**DATASET**
— BEGIN —

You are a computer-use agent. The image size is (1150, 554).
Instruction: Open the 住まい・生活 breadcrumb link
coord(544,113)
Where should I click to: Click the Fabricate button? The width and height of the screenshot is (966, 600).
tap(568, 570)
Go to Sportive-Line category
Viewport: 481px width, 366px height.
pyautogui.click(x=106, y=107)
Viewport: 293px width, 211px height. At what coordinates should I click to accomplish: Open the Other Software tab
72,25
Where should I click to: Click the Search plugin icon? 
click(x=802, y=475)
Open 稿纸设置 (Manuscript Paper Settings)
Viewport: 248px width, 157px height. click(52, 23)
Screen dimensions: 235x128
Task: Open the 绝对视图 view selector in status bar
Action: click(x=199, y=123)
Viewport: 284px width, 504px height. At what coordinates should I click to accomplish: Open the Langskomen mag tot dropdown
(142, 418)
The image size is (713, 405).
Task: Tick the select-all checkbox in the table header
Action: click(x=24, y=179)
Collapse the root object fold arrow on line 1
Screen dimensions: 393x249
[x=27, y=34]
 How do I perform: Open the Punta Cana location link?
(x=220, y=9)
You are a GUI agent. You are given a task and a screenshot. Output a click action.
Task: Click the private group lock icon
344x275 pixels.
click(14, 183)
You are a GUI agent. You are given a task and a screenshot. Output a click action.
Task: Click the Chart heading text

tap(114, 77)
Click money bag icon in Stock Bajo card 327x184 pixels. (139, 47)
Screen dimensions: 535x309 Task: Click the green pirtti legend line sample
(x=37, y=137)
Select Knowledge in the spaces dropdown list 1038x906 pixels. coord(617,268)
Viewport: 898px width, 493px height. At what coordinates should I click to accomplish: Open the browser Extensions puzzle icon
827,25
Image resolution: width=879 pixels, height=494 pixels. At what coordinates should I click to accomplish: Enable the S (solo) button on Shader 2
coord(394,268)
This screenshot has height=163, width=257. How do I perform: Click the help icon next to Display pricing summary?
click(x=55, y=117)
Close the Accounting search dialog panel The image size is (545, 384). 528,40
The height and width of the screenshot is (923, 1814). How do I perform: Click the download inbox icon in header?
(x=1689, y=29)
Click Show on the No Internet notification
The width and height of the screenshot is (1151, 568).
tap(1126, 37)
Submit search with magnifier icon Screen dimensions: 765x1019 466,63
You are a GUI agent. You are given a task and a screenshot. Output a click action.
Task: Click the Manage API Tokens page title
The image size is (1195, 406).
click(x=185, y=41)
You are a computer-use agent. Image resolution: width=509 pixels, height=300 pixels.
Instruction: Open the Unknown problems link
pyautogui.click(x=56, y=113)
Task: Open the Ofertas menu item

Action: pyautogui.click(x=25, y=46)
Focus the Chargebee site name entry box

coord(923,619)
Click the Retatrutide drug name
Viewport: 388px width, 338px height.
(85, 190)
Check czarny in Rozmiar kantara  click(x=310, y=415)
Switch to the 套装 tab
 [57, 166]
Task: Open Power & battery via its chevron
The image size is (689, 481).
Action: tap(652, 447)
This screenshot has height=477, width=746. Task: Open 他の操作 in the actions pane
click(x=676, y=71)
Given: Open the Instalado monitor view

— END —

Update the listing above, changing every "GUI agent" to "screen agent" and leaving all other text unchanged.

**PROBLEM SOLUTION**
You are a computer-use agent. The image size is (1150, 554).
Instruction: Open the 住まい・生活 breadcrumb link
coord(544,113)
Where should I click to: Click the Fabricate button? The width and height of the screenshot is (966, 600).
tap(568, 570)
Go to Sportive-Line category
Viewport: 481px width, 366px height.
pyautogui.click(x=106, y=107)
Viewport: 293px width, 211px height. At what coordinates should I click to accomplish: Open the Other Software tab
72,25
Where should I click to: Click the Search plugin icon? 
click(x=802, y=475)
Open 稿纸设置 (Manuscript Paper Settings)
Viewport: 248px width, 157px height. click(52, 23)
Screen dimensions: 235x128
Task: Open the 绝对视图 view selector in status bar
Action: click(x=199, y=123)
Viewport: 284px width, 504px height. At what coordinates should I click to accomplish: Open the Langskomen mag tot dropdown
(142, 418)
The image size is (713, 405).
Task: Tick the select-all checkbox in the table header
Action: click(x=24, y=179)
Collapse the root object fold arrow on line 1
Screen dimensions: 393x249
[x=27, y=34]
 How do I perform: Open the Punta Cana location link?
(x=220, y=9)
You are a screen agent. You are given a task and a screenshot. Output a click action.
Task: Click the private group lock icon
344x275 pixels.
click(14, 183)
You are a screen agent. You are given a task and a screenshot. Output a click action.
Task: Click the Chart heading text

tap(114, 77)
Click money bag icon in Stock Bajo card 327x184 pixels. (139, 47)
Screen dimensions: 535x309 Task: Click the green pirtti legend line sample
(x=37, y=137)
Select Knowledge in the spaces dropdown list 1038x906 pixels. coord(617,268)
Viewport: 898px width, 493px height. At what coordinates should I click to accomplish: Open the browser Extensions puzzle icon
827,25
Image resolution: width=879 pixels, height=494 pixels. At what coordinates should I click to accomplish: Enable the S (solo) button on Shader 2
coord(394,268)
This screenshot has height=163, width=257. How do I perform: Click the help icon next to Display pricing summary?
click(x=55, y=117)
Close the Accounting search dialog panel The image size is (545, 384). 528,40
The height and width of the screenshot is (923, 1814). How do I perform: Click the download inbox icon in header?
(x=1689, y=29)
Click Show on the No Internet notification
The width and height of the screenshot is (1151, 568).
tap(1126, 37)
Submit search with magnifier icon Screen dimensions: 765x1019 466,63
You are a screen agent. You are given a task and a screenshot. Output a click action.
Task: Click the Manage API Tokens page title
The image size is (1195, 406).
click(x=185, y=41)
You are a computer-use agent. Image resolution: width=509 pixels, height=300 pixels.
Instruction: Open the Unknown problems link
pyautogui.click(x=56, y=113)
Task: Open the Ofertas menu item

Action: pyautogui.click(x=25, y=46)
Focus the Chargebee site name entry box

coord(923,619)
Click the Retatrutide drug name
Viewport: 388px width, 338px height.
(85, 190)
Check czarny in Rozmiar kantara  click(x=310, y=415)
Switch to the 套装 tab
 [57, 166]
Task: Open Power & battery via its chevron
The image size is (689, 481).
Action: tap(652, 447)
This screenshot has height=477, width=746. Task: Open 他の操作 in the actions pane
click(x=676, y=71)
Given: Open the Instalado monitor view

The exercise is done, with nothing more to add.